◆ **STATED TASK**
List every technology wave that Bill Gurley names as a big disruption in the interview transcript below.

◆ **PASSAGE PROVIDED**
════
I think there's this like famous Mozart quote where someone was like asking Mozart, like, how do I find my way? Or how do I like, do I have what it takes to be the man? And Mozart was like, dude, if you're asking that question, the answer is no, because, because the conquerors just conquer. And I hated his reply to that because I'm— but I'm curious. So I don't even know all of the companies you've invested in because you've been doing it for so long. You've like I don't know how many unicorns have you invested in? I don't know. Dozens? Sure.

BILL GURLEY

A lot.

SHAAN

Yeah. And you've been around all the movers and shakers, whether you invested in or you passed or not, you are somehow like touched all these amazing people. Did they follow a similar path?

BILL GURLEY

For the founders, I think you'd find a lot of different stories and different pathways that got them to where they are. I mean, if you like, the Zuckerberg story is pretty famous. He's at Harvard doing messing around. And, and that's very different from the path, say, Gates took, or, or even, uh, Bezos. So I don't know that there is a pathway to that place. Um, I'll tell you, I, I once asked Jeff Bezos how he could possibly be good at angel investing while he's running this company.

SHAAN

What did, what did he do angel-wise?

BILL GURLEY

Oh, he did, uh, Google, Uber. Like, it's a murderer's road.

SHAAN

He was on the, uh, he was in the seed round of Google?

BILL GURLEY

Yes.

SHAAN

Wow, that's amazing. What was the evaluation then?

BILL GURLEY

I think that first round was a 10-poster. But, but to get to the point, he said the only thing he looks for is this insane determinism. He, like, he, he wanted to believe the person was going to go do this no matter what, come hell or high water. And I think that may be a common trait of a lot of the founders. They're just really, really determined and pushing against this thing. The other thing that's true of any tech founder is they're hyper-curious about the edge of what the technology can do. And anytime there's a big disruption, AI being the most recent, but before that there was social media and the mobile wave and the SaaS wave and all these waves, and they create opportunity because incumbents are usually slow to embrace them. And so you can run at these things fast, but that requires you to be hyper-curious about where the world's going and what's changing so that you can master it before anyone else does.
════
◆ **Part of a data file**
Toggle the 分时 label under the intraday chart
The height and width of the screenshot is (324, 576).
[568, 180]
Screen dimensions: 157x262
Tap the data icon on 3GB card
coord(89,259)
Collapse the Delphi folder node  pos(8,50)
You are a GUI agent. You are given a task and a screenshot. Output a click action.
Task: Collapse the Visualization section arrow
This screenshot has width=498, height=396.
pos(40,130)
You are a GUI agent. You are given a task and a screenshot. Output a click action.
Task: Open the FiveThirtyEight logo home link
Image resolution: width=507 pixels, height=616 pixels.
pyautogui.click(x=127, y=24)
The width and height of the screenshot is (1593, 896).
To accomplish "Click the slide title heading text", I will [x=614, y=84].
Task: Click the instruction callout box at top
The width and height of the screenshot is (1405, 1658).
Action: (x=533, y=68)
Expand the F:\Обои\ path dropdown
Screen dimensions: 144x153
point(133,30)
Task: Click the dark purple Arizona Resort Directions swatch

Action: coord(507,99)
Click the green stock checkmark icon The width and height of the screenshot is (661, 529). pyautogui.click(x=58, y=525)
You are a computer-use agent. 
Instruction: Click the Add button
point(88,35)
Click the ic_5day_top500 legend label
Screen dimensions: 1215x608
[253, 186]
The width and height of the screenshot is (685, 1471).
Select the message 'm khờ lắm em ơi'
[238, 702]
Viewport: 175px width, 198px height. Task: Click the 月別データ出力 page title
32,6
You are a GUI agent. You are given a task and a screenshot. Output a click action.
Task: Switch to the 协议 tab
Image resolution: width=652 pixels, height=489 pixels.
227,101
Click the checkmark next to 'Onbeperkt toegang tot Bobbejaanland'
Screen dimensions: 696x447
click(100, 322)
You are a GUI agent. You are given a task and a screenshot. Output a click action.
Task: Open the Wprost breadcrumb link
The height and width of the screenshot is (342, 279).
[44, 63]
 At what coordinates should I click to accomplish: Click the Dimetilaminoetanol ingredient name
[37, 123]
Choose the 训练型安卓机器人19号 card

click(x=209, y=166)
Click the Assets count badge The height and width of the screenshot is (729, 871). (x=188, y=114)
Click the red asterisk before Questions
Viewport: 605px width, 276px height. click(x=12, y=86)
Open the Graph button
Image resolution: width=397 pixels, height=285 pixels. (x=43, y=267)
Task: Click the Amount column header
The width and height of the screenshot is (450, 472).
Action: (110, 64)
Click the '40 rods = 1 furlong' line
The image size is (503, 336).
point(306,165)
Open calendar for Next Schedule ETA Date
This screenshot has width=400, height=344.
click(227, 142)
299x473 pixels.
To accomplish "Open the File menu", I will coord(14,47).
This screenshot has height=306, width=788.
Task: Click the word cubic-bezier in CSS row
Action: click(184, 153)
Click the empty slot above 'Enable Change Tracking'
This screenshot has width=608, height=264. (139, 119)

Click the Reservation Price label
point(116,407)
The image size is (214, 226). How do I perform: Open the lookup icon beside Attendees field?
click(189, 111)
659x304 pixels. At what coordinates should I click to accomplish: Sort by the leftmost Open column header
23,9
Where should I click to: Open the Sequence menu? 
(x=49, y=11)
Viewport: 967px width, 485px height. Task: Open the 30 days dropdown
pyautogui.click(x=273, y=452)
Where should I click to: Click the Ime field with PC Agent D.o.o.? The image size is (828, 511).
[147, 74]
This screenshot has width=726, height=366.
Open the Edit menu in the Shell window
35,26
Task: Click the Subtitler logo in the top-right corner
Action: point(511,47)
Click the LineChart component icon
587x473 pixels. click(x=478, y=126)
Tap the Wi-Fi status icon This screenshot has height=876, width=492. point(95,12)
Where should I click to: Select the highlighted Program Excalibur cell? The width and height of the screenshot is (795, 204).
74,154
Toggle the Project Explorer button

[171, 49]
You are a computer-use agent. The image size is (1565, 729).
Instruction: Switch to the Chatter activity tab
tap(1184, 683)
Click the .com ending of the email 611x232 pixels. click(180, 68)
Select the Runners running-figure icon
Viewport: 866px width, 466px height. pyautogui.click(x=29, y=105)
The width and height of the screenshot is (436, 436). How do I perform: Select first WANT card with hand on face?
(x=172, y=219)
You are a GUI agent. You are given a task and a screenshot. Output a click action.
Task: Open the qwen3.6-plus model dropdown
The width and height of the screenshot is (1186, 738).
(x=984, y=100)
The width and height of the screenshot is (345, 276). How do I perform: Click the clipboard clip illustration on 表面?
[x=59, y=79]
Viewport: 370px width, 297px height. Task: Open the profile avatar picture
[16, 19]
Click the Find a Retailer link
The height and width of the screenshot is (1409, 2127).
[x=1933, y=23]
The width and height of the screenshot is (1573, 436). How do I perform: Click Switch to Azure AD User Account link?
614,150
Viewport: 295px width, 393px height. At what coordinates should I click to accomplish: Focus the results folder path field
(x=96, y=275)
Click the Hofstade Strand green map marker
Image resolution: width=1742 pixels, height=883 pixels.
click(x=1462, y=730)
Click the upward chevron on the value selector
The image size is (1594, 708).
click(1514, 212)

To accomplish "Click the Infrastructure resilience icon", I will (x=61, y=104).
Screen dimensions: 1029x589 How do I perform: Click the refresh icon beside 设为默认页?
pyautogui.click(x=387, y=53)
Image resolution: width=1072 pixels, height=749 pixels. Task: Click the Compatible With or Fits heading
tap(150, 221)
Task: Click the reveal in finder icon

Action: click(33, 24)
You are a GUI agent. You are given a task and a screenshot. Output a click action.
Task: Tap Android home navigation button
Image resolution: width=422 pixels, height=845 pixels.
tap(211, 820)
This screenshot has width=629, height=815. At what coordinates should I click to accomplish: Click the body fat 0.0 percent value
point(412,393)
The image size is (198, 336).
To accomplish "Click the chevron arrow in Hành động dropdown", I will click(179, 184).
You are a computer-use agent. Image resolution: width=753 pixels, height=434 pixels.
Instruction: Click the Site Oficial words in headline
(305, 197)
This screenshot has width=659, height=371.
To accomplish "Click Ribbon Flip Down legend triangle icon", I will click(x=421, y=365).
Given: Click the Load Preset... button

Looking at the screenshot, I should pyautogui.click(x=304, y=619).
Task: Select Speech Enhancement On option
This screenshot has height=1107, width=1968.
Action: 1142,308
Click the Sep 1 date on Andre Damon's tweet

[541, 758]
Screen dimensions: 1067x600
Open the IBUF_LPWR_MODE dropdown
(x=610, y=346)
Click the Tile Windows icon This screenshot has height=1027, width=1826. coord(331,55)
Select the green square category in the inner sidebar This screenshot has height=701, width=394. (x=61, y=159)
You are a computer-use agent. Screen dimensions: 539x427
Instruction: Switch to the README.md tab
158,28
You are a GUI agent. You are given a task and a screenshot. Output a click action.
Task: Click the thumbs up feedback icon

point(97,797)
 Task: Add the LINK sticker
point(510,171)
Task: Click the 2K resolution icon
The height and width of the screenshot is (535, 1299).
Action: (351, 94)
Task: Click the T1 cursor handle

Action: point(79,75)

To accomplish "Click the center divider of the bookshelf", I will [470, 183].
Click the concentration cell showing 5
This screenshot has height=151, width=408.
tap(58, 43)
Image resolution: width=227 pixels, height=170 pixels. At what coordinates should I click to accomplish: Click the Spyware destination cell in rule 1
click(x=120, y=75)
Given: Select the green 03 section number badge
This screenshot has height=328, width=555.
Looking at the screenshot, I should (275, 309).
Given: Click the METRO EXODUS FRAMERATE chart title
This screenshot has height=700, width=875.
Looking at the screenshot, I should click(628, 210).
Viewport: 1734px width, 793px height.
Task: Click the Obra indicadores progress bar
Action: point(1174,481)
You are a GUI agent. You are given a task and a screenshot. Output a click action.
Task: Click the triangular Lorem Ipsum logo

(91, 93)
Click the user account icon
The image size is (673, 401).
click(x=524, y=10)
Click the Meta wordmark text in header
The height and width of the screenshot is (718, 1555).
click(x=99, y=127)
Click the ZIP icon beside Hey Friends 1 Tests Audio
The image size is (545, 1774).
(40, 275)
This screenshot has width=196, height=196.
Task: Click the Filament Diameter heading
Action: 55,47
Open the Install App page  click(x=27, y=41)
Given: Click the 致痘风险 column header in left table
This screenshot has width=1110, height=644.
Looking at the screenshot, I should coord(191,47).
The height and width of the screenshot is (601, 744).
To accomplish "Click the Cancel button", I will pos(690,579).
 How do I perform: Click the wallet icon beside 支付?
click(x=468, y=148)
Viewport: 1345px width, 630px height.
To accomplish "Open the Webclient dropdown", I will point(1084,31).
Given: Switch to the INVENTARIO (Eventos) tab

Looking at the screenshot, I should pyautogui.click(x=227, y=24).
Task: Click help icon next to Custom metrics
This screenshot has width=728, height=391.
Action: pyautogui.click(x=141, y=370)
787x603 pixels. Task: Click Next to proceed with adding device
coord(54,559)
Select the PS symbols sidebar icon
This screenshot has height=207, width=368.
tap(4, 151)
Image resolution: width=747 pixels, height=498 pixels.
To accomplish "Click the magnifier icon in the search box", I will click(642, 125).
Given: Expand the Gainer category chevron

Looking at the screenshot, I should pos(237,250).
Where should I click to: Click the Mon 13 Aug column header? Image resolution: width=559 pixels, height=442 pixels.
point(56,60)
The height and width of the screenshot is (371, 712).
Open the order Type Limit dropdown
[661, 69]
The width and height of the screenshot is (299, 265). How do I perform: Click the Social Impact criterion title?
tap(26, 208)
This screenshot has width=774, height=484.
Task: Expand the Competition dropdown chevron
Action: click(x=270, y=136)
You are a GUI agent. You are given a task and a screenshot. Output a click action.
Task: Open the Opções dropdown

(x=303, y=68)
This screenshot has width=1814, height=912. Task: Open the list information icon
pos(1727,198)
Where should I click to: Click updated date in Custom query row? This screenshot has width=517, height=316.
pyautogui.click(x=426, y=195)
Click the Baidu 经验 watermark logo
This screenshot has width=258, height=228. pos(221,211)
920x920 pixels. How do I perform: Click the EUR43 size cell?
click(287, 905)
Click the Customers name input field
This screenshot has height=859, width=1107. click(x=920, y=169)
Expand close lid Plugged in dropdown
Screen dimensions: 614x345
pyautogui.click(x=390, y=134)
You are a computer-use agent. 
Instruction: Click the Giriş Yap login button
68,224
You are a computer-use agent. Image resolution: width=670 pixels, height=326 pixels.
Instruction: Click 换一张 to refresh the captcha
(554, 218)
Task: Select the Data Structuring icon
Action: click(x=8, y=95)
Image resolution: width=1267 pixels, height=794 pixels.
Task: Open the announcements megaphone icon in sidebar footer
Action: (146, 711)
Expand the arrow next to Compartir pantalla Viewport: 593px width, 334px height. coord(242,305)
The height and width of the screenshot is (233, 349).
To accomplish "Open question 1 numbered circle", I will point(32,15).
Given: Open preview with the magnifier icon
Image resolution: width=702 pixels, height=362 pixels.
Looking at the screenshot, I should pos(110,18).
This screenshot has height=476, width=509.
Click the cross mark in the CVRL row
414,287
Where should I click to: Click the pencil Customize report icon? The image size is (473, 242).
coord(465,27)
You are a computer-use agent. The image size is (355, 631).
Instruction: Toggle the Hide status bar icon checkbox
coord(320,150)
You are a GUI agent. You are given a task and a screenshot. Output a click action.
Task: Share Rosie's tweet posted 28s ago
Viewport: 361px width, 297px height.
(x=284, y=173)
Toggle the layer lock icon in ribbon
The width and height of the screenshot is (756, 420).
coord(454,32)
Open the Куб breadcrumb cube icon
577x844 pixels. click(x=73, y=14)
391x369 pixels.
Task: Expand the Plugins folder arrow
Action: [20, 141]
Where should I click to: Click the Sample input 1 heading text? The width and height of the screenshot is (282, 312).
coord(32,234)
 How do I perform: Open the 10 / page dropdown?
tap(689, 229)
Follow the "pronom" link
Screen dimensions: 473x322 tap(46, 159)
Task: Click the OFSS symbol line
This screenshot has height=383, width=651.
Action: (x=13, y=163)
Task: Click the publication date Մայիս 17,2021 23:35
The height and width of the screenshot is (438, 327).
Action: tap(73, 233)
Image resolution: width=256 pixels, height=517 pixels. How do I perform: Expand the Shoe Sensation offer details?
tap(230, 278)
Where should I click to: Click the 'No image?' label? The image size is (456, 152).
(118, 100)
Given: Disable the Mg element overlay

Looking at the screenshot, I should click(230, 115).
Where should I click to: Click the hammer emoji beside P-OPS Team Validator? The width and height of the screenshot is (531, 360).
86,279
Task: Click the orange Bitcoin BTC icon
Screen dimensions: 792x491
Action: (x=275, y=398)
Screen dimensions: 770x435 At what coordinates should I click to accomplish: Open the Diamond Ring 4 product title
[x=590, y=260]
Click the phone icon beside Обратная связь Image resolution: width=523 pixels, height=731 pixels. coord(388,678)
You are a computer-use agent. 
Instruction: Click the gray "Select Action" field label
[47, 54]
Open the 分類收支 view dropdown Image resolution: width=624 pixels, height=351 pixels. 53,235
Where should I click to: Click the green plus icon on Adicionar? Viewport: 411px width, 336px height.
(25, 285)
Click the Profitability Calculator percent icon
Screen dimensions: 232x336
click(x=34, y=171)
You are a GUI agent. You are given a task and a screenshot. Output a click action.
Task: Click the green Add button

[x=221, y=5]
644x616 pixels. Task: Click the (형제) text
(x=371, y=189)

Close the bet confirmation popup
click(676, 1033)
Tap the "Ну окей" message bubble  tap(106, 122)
════
◆ **SOLUTION BELOW**
AI, social media, mobile, and SaaS.